Margarine INSULEAN KENYA

 

Not many brands in Kenya are as recognisable as one particular margarine brand. Once seen as a preserve for the wealthy, these popular spreads have recently been repackaged into tiny sachets, and sold at a price even the poorest can afford.

But margarine sales are falling and manufacturers are getting desperate. As hydrogenation continues to be outlawed in many countries, the ‘anti-butter movement’ has had to become more inventive.
 

Margarine  – History

Margarine is now claimed to ‘lower cholesterol’, to be ‘heart healthy’ and to be ‘lower calorie than butter’. Vitamins have been added to boost sales. Millions of dollars are spent trying to make margarine look, feel and taste just like butter.

Little is told about the extra-ordinary processes involved in creating margarine. Here’s a question. Why do food manufacturers spend so much money and energy making a ‘butter-like’ product when butter already exists, and in all its deliciousness does no harm?

Margarine was invented in France in 1869 in response to Napoleon the Third’s quest to find a cheaper substitute for butter. The war troops needed it as a stable source of energy. Butter was expensive and spoiled quickly. Margarine was originally manufactured from fresh beef tallow (beef fat), and then subsequently from vegetable oils; but not until the 20th century, when the technology to extract oil from seeds became widely available.

Margarine sales peaked in the 1980s, coinciding with the vilification of saturated fat as the cause of heart disease.

The shameful series of events that led to the demonization of natural fat has all the ingredients that guarantee a Hollywood blockbuster – greed, power and lies.

Nutrition studies that formed the basis of international dietary recommendations were fraught with controversy from the moment of their inception. In the early 1950s, following U.S. President Eisenhower’s heart attack, dietary cholesterol was hypothesised as the cause of heart disease. Having spent a decade unable to link cholesterol to heart disease, the researchers turned their attention to saturated fat. They concluded that saturated fat found in milk and meat was dangerous, while unsaturated fat found in vegetable oils was beneficial.

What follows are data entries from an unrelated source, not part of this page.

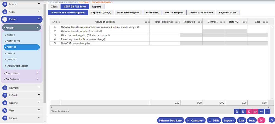Open the Payment of tax tab
Screen dimensions: 275x124
point(228,13)
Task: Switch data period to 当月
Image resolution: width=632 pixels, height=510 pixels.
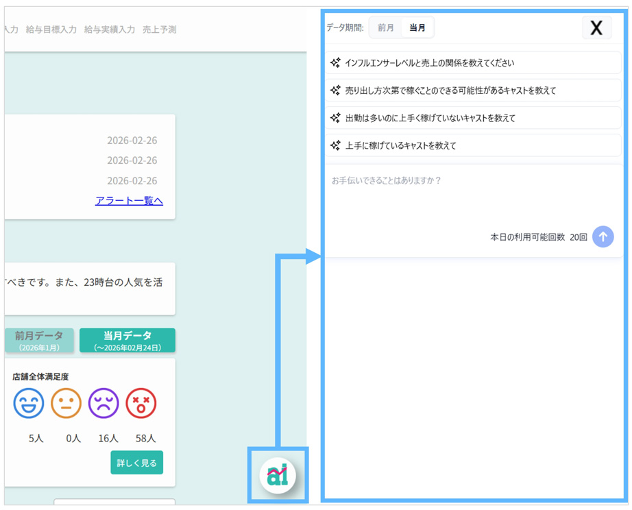Action: [417, 28]
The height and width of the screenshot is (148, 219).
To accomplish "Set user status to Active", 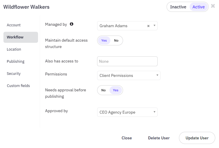I will [x=199, y=7].
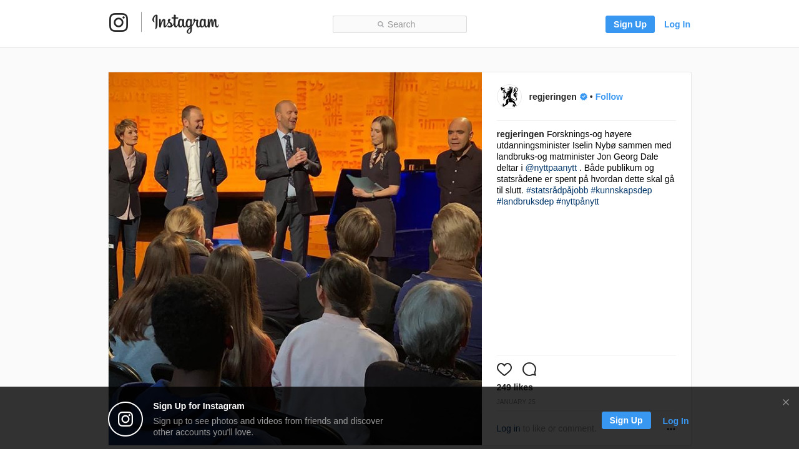The width and height of the screenshot is (799, 449).
Task: Follow the regjeringen account
Action: pos(609,97)
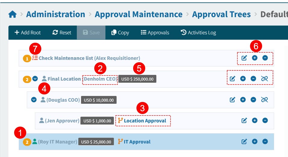Reset the approval tree

tap(62, 32)
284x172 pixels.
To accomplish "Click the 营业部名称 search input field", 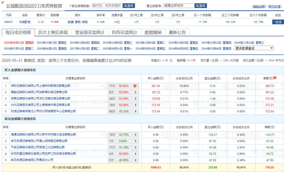I will click(179, 6).
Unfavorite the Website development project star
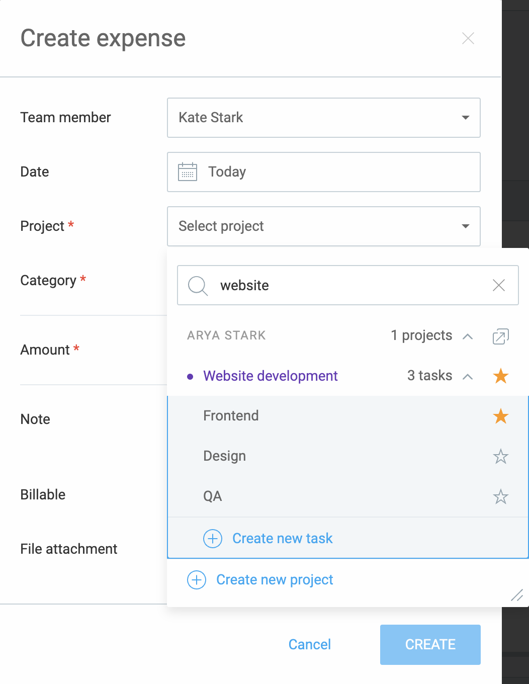Screen dimensions: 529x684 coord(500,376)
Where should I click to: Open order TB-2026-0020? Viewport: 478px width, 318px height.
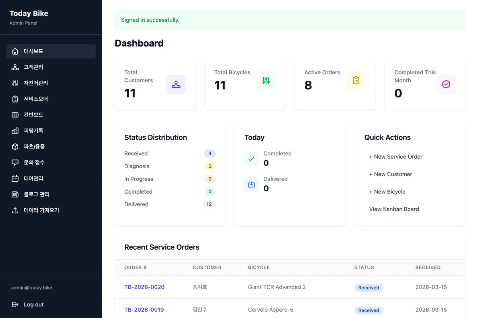144,287
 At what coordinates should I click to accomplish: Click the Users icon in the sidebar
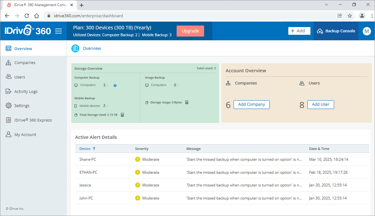(8, 77)
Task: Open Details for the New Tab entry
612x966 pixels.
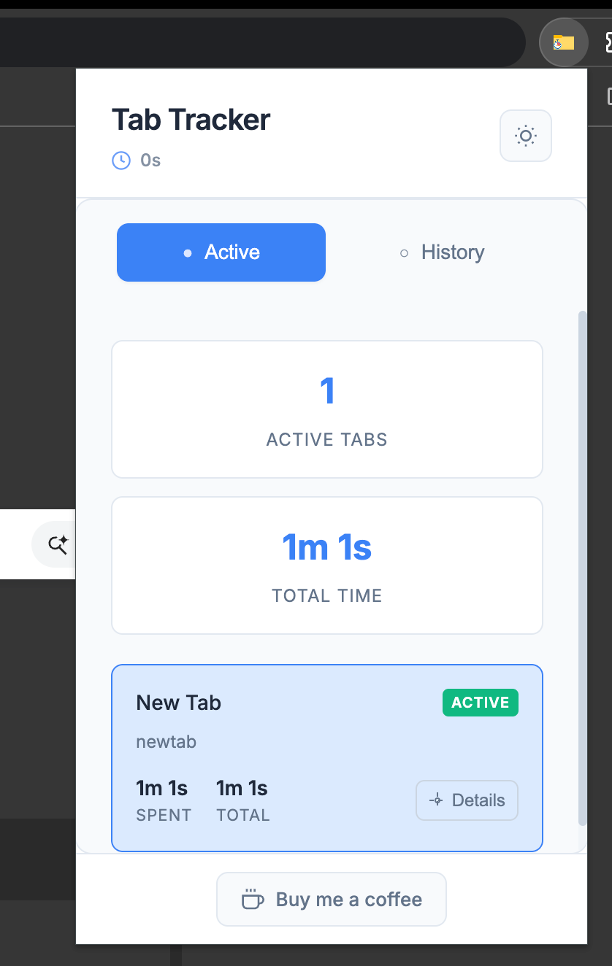Action: click(467, 800)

The ensuing dietary recommendations were designed in the belief that dietary fat generally, and saturated fat especially, caused heart disease. The rest is history. Butter was out. Margarine was in.

Little is told about the extra-ordinary operations involved to create margarine. This complex process starts with the extraction of oil from seeds, often using solvents. The oil is then refined using neutralisation, bleaching, and deodorization. It is then hardened through a variety of methods such as hydrogenation or fractionation.

Hydrogenation is a process of using heat and pressure to add hydrogen molecules to liquid oils. This gives margarine a harder consistency and extends its shelf life. Hydrogenation also turns some of the vegetable oils into trans-fats, which resemble saturated fat, but is distinctly different from natural, healthy saturated fat.

 

‘Healthy’ Propaganda

The one thing that all nutritionists agree on is that foods containing artificial trans-fats are absolutely the worst foods you could eat. Trans-fats increase the risk of heart disease by promoting inflammation. They are downright dangerous, and rather than being minimised, they should be avoided altogether.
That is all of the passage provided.